ADR-004: TF-IDF In-Memory Search
Date: 2026-06-04 Status: Accepted Source: plans/schema-driven-pipeline
Context
Several tools need relevance ranking: search_docs (full-text search), suggest_components (rank components for a described UI), and get_implementation_guide (assemble relevant pieces for a goal). The server is a single local process that must start fast and stay dependency-light, and the corpus is the bounded set of entries in the bundled schema.
Options Considered
Option A: External search engine (e.g. a vector DB / service)
- Pros: Powerful semantic search.
- Cons: Heavy; network/service dependency; defeats the offline, local, zero-key runtime goal; overkill for a bounded corpus.
Option B: Embeddings computed at runtime
- Pros: Semantic relevance.
- Cons: Needs a model/API at runtime (keys, cost, latency); non-deterministic.
Option C: TF-IDF index built in memory at startup
- Pros: Zero extra dependencies; deterministic; instant for a bounded corpus; trivially rebuildable on
reindex. - Cons: Lexical, not semantic — relies on shared vocabulary.
Decision
Chosen option: Option C — build a TF-IDF index in memory from the SchemaStore at startup (src/search/search-index.ts), queried by search-engine.ts.
Rationale
TF-IDF matches the constraints exactly: the corpus is small and bounded, the runtime must be deterministic and offline, and we want no additional dependencies. The index rebuilds cheaply, so reindex can swap in a fresh schema without restarting.
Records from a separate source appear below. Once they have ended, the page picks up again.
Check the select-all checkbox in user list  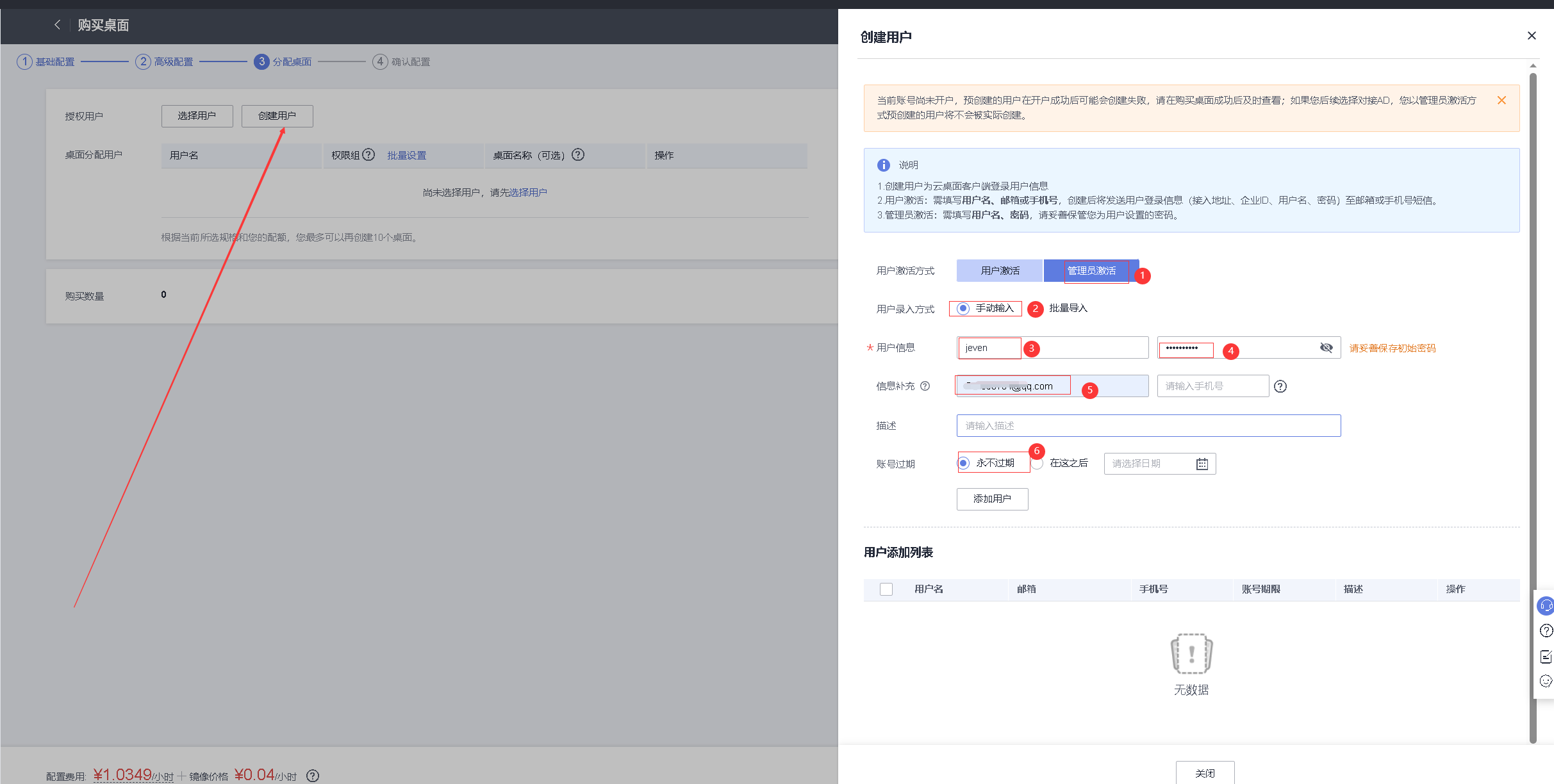click(886, 589)
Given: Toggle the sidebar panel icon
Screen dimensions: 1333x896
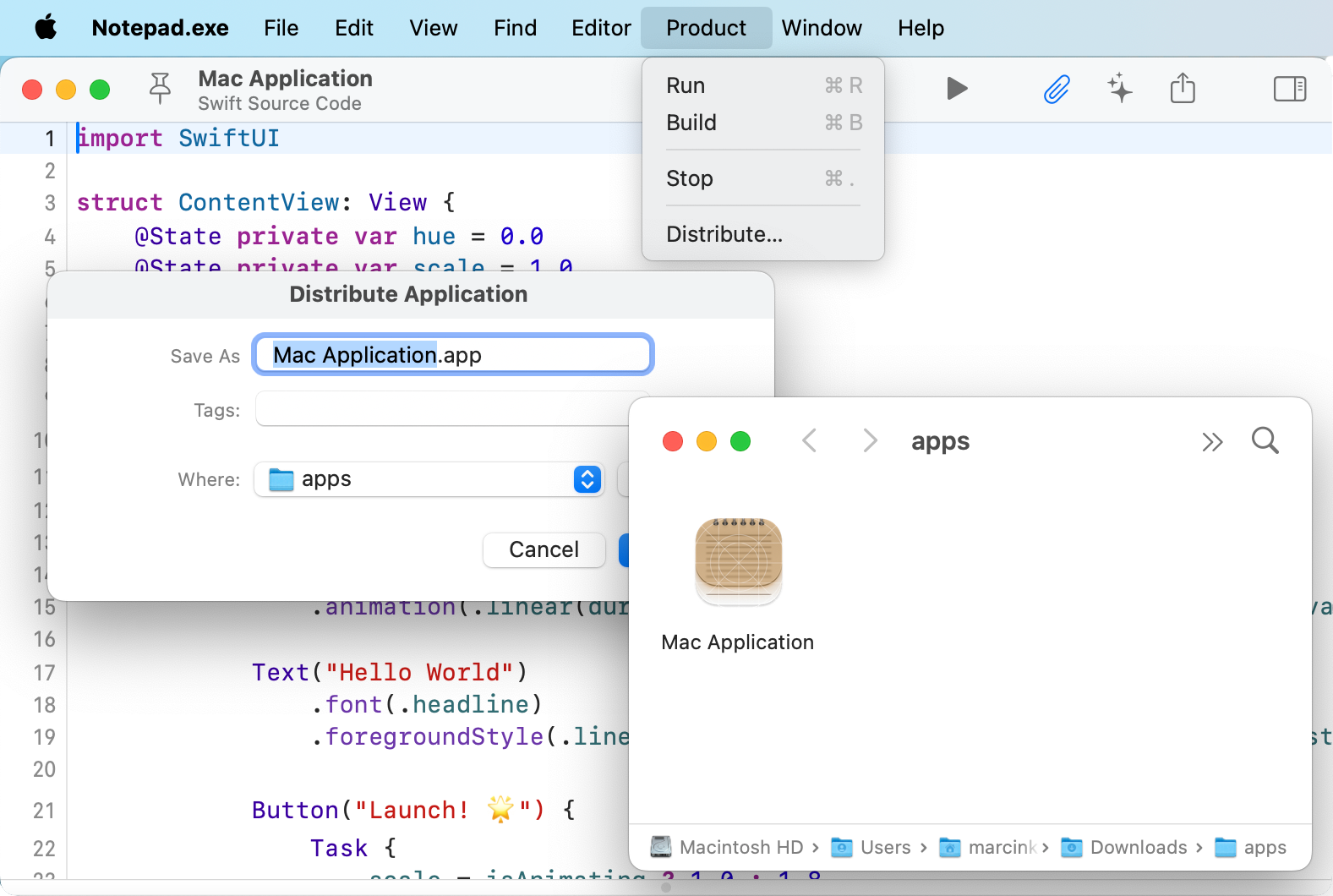Looking at the screenshot, I should tap(1289, 89).
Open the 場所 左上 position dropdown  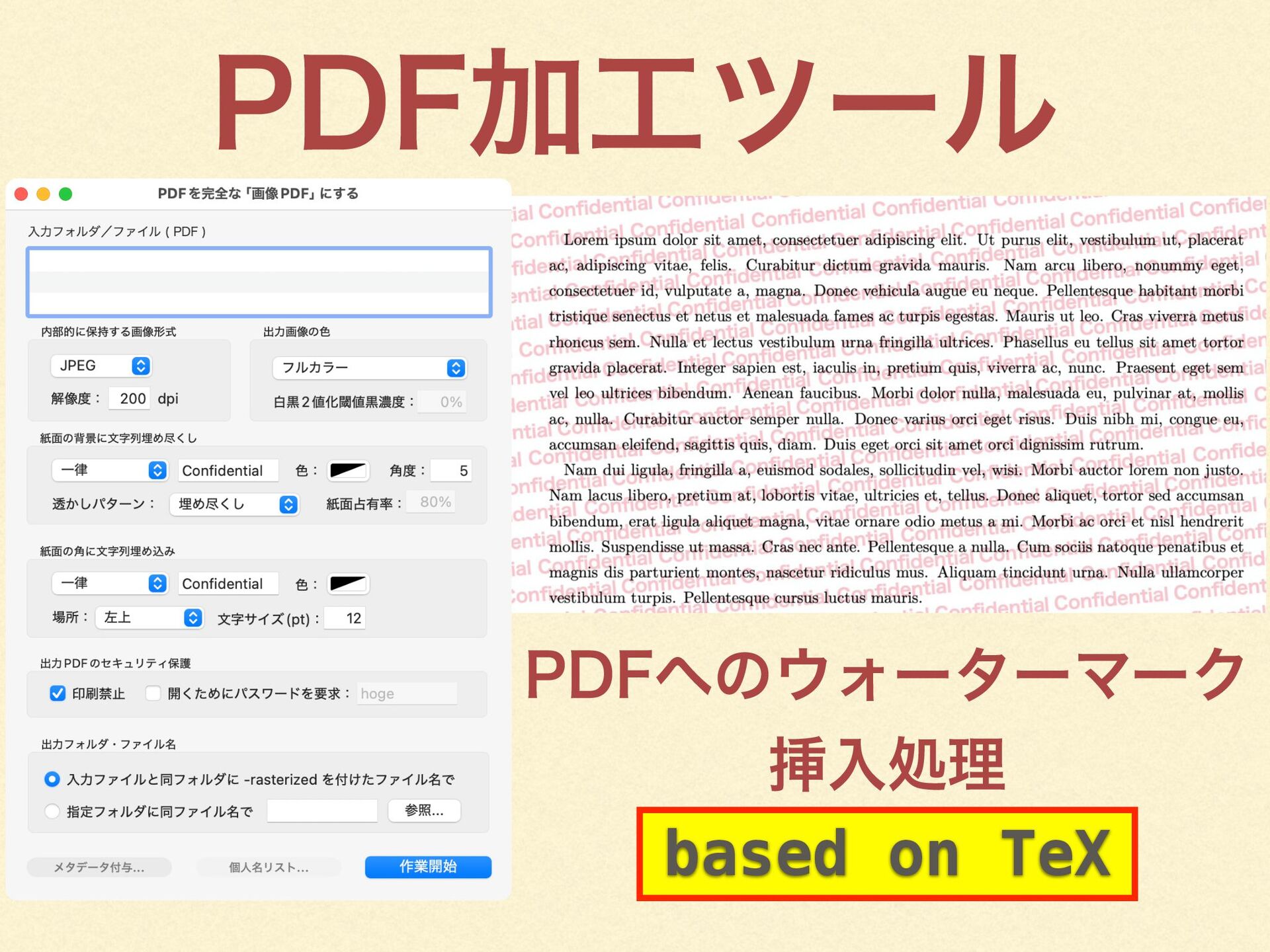149,617
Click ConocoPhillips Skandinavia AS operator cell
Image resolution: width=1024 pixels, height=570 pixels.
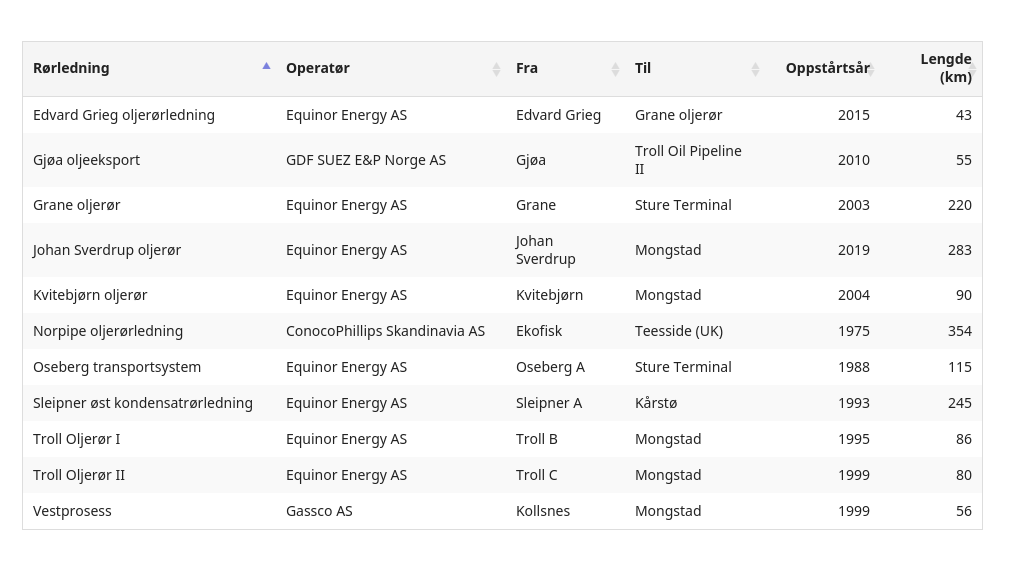(385, 331)
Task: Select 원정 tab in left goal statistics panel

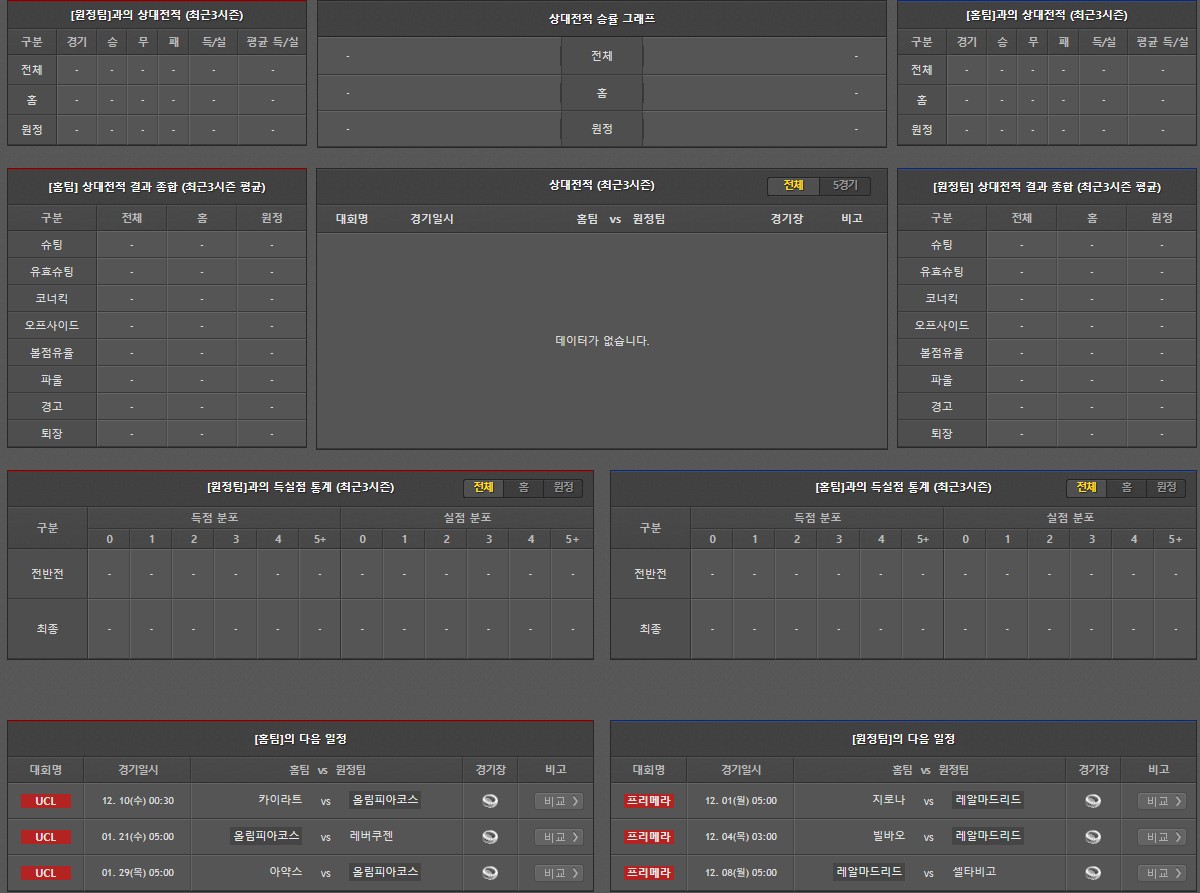Action: click(x=563, y=487)
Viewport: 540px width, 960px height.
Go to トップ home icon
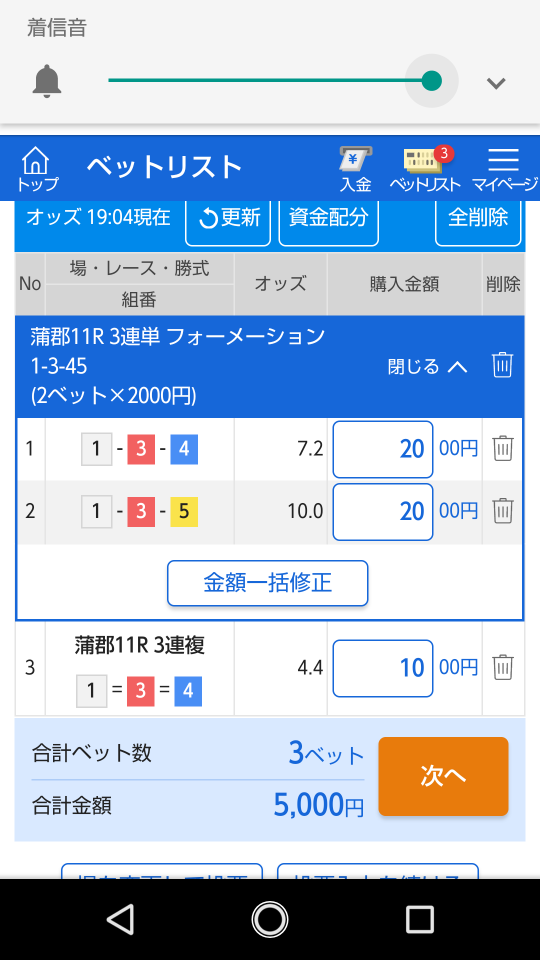click(37, 169)
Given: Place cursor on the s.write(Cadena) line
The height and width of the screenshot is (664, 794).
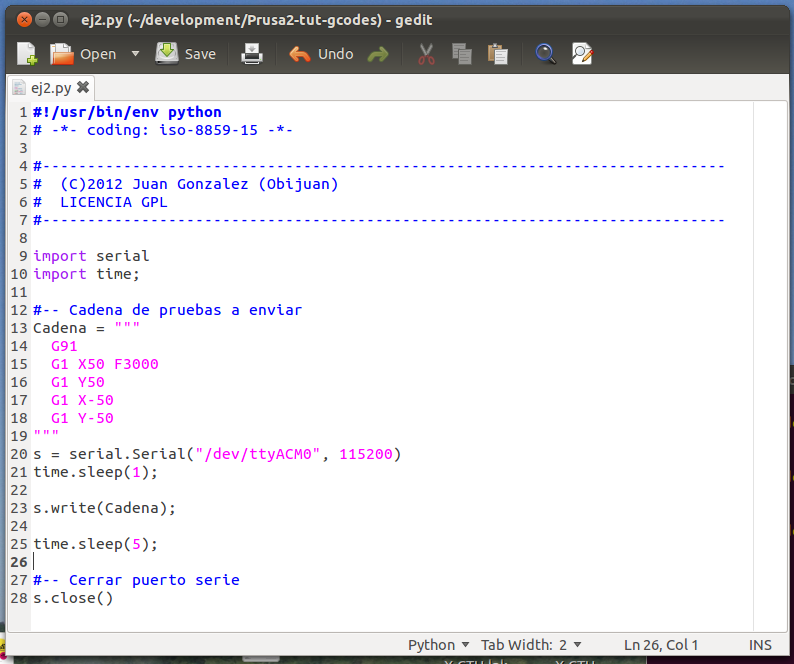Looking at the screenshot, I should [104, 508].
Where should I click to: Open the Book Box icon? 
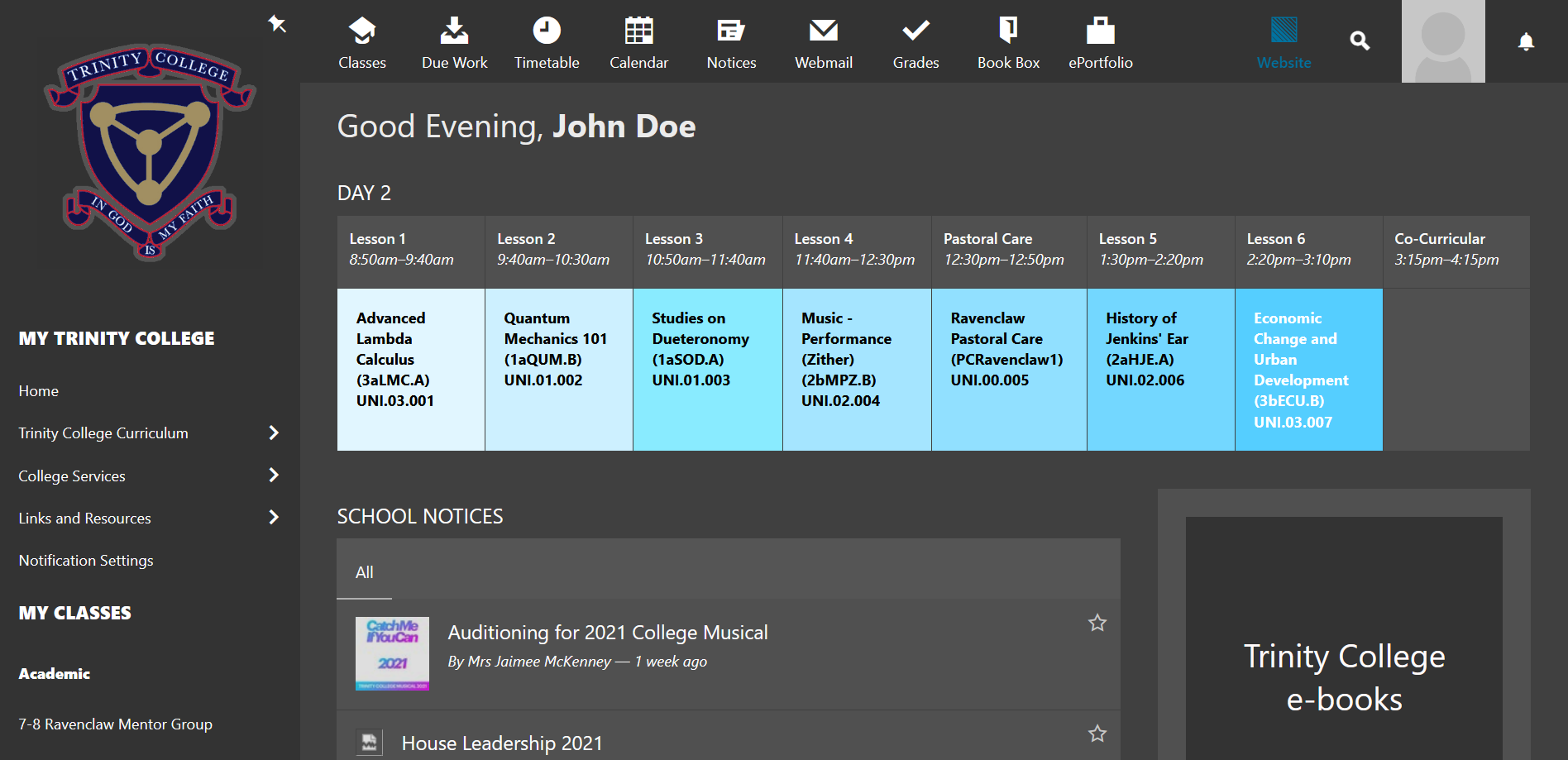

Lexical limitations are acceptable for documentation lookup where the agent's query and the docs share vocabulary.
Consequences
Positive
- No runtime dependencies, no keys, deterministic results.
- Fast startup and cheap
reindex.
Negative
- Purely lexical; no semantic/synonym matching.
Risks
- Vocabulary mismatch could hurt recall — acceptable for now; a future ADR could revisit embeddings if needed.